Martine Salomon, photographiée en compagnie du maire Yves Montigny lors de son assermentation, aurait commis un geste de harcèlement criminel à peine quatre jours après son élection.

Une conseillère accusée de harcèlement à Baie-Comeau

BAIE-COMEAU — Une conseillère municipale de Baie-Comeau aurait commis un geste de harcèlement criminel à peine quatre jours après son élection, en novembre dernier. Les événements n’ont cependant pas de lien avec ses nouvelles fonctions d’élue.

La conseillère en question, Martine Salomon, a été formellement accusée lundi au palais de justice de Baie-Comeau de harcèlement criminel. Elle a plaidé non coupable par le biais de son procureur.

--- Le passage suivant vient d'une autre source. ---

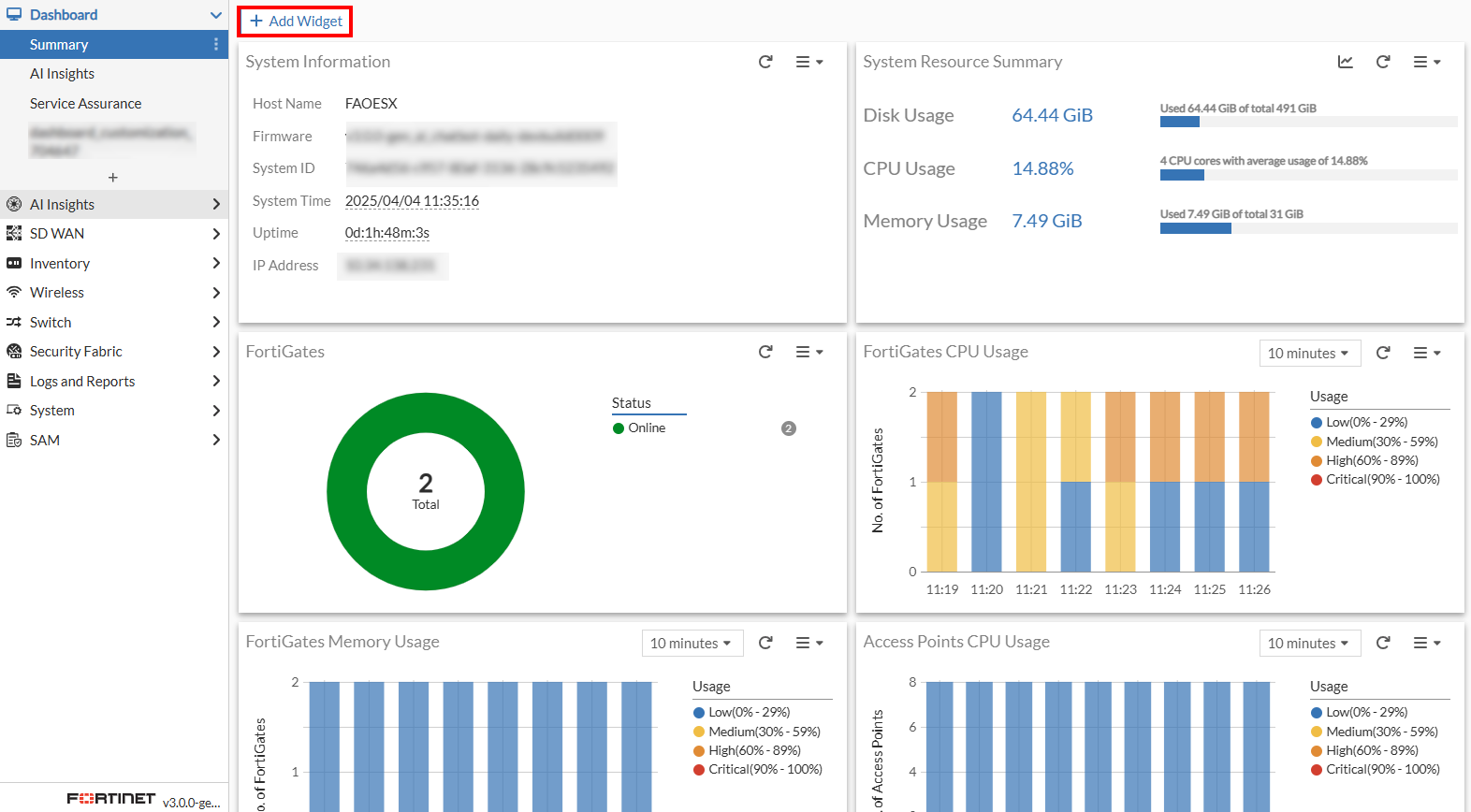Click the Summary item's three-dot options icon
The image size is (1471, 812).
click(x=216, y=45)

Son dossier reviendra devant la cour le 20 février.

Les gestes reprochés à Mme Salomon se seraient produits le 9 novembre 2017 à Saint-Michel-des-Saints, dans la région de Lanaudière, lors d’un événement en lien avec l’industrie touristique.

Selon l’acte d’accusation, Martine Salomon aurait harcelé la victime, Isabelle Gagné, sans se soucier si cette dernière se sentait harcelée ou non, au point «de lui faire raisonnablement craindre pour sa sécurité ou celle d’une de ses connaissances».

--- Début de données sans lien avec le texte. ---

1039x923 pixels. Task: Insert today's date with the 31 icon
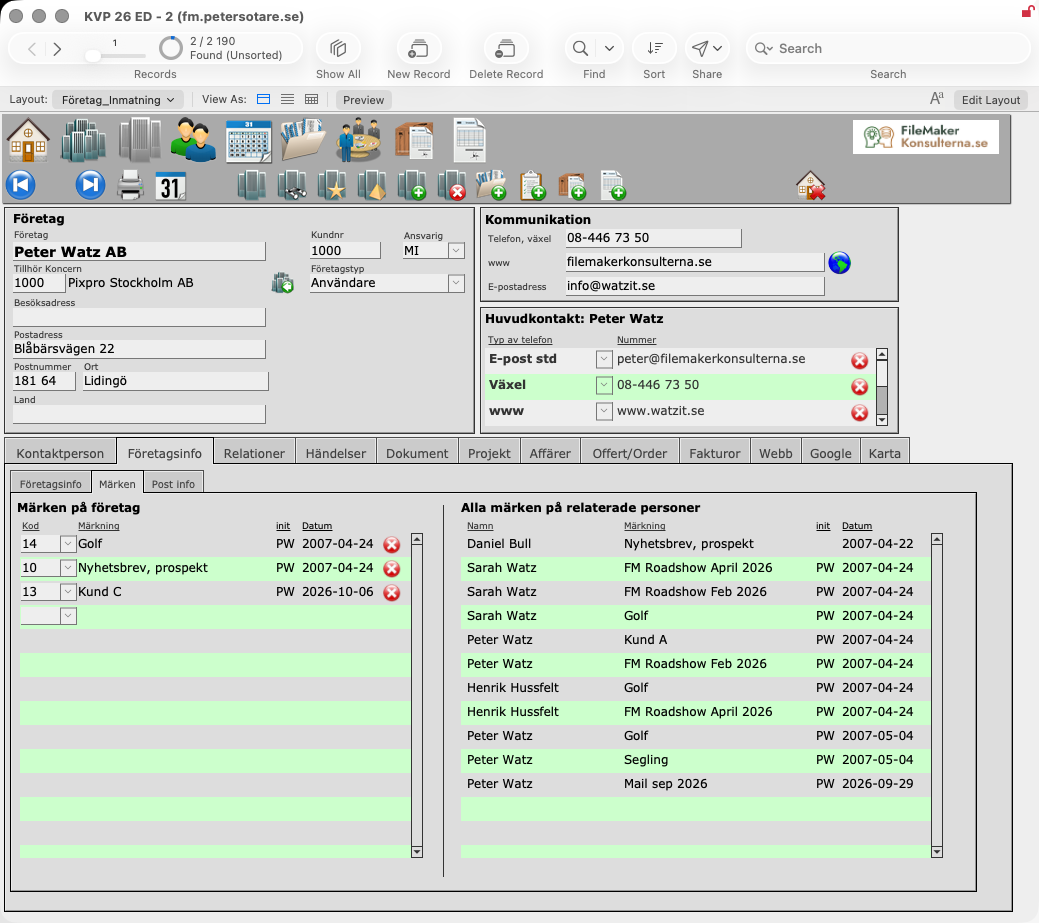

Comme «les faits reprochés n’impliquent que Mme Salomon et non la Ville de Baie-Comeau», cette dernière n’a aucun commentaire à formuler.

Dans un courriel, son porte-parole, Mathieu Pineault, a néanmoins souligné qu’advenant un éventuel verdict de culpabilité, la municipalité nord-côtière s’en tiendra à la loi «pour voir quelles seront les suites à donner quant à son droit de continuer de siéger comme conseillère du quartier Saint-Georges».